Gadgets and tech for seniors were once a niche market, with specialized devices like pill organizers, medical alert systems, and so on. But the so-called silver tech market is now is a big trend in the already fast-growing technology and software field.
This tech covers everything from mobility aids to telemedicine, virtual rehabilitation, remote health monitoring devices, and more. Every year brings a wider range of options for seniors and their caregivers.
In recent years, some of the IT giants of the tech field have entered this market, and the resources they bring to research and development may introduce new devices that could change the way people age. The three main driving forces in the senior tech field are the consumers themselves, the medical industry and the tech developers.
America is graying, with the population of seniors projected almost to double by 2060. In general, these older adults are increasingly tech-savvy. According to an AARP survey from 2020, fully half of senior respondents had bought tech products in the last year, and that number is projected to continue rising. Seniors are increasingly comfortable with a variety of tech, especially smartphones and smart devices.
Both seniors and their caregivers are actively looking for tech solutions to help aging adults stay healthier, happier and more independent. The senior sector is coming to expect increasingly more from silver tech.
The pandemic strained the country’s healthcare system and exposed some distinct weaknesses in the medical safety net for seniors. Many of these older adults wanted to minimize visits to the hospital and other places where they could potentially come into contact with Covid-19. The healthcare system started embracing telehealth and remote monitoring devices at an accelerated rate in response to the crisis.
Software applications can allow seniors to schedule appointments or send updates to charts that connect to their own medical records. Smart pill dispensers increase medication compliance. Telehealth protects both doctors and patients from potentially infecting one another. All of this technology helps medical professionals serve more people and offer a higher degree of care.
Healthcare is one of the largest sectors in the country’s economy, and the chance to diverge into the multiple markets of the sector is enticing to many tech developers.
Up until recently, silver tech consisted of dedicated devices made for very specific purposes, and kept simple for elderly people to use. Among the more well known are the life alert systems first made famous by the ads for a senior who had fallen and couldn’t get up – the system offered an alarm that connected to help. Over time, automatic fall detection became commonplace in the number of competing systems available.

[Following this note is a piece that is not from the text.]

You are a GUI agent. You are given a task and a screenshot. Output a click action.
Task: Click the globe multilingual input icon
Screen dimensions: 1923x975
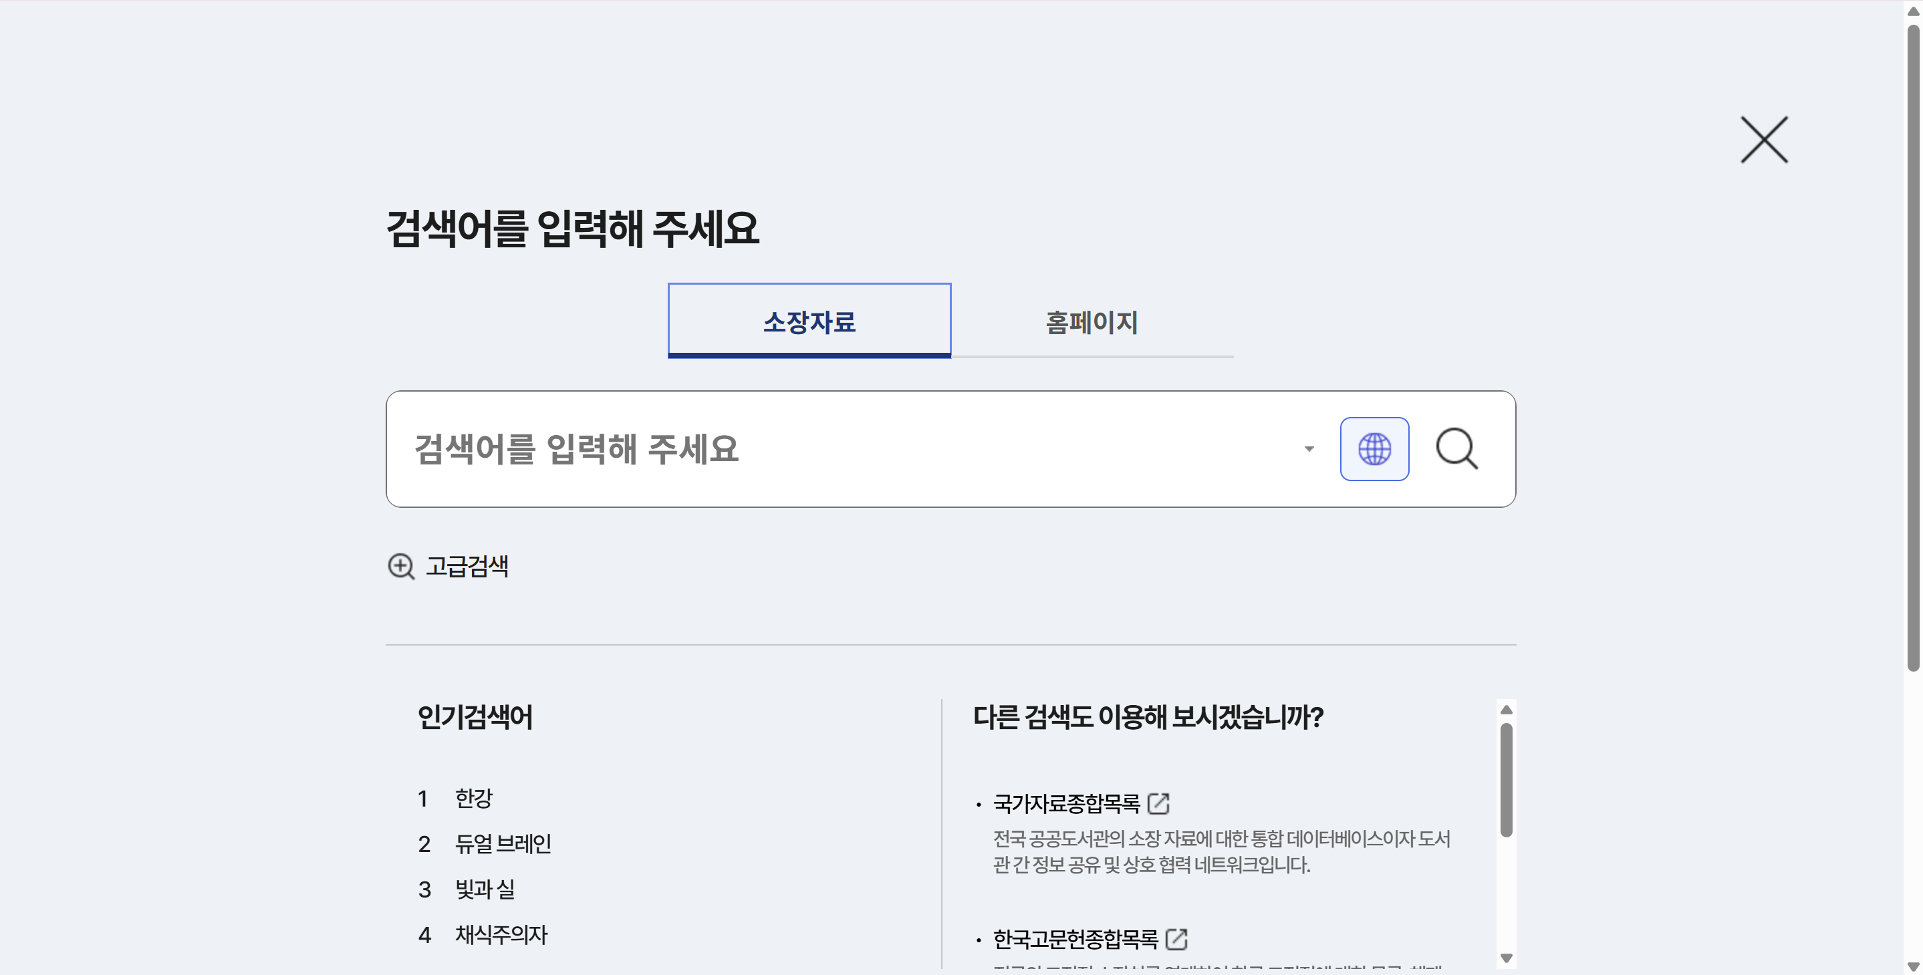[1374, 449]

Big Tech brings a new design philosophy to the industry now, striving to perform many more functions in one device than were previously considered necessary or possible. The smart watches from Apple and Samsung are a perfect example of an existing range of personal services ranging from email to weather reports being expanded to include health apps for heart rate monitoring and many more features.
Fall-detection has so far proven to be a major boundary for the big tech algorithms, however. While the simple, dedicated design philosophy of the existing alert systems (worn as a pendant or a belt clip-on) became very reliable to detect a falling body, the watch – of course worn on the wrist, the most mobile part of the body – has presented a much more difficult scenario for avoiding false alarms.
Big Tech is learning, however, and continues to refine its offerings to crack the healthcare market. Understandably, the big developers have no desire to throw away their great advances in AI and personalization, and will seek to emulate the stand-alone devices as an optional add-on to their existing platforms.
A good example lies with the principal objection to the Apple smart watch as a fall-detection device, namely that Apple didn’t have a 24/7 call monitoring network to act as intermediary before automatically calling 911. Amazon seems to have learned this lesson, now partnering with Best Buy’s monitoring service to allow Alexa to connect to the 24/7 Lively Urgent Response. Integrations like this between developers seem certain to continue.
Traditionally, as noted, gadgets for seniors have focused on the ‘less is more’ approach, and perfecting the simple. But the growing generation of older adults is more comfortable with tech, and increasingly so with smart watches that mimic tech functions they’re already used to via their phones and tablets.
Senior-specific technology is a relative newcomer in the consumer market, but in the modern era, both seniors and the healthcare industry are looking for gadgets that can ease the pains of aging and improve health outcomes. Seniors will increasingly have the opportunity to solve many aging-related problems with technologies that are both advanced and affordable.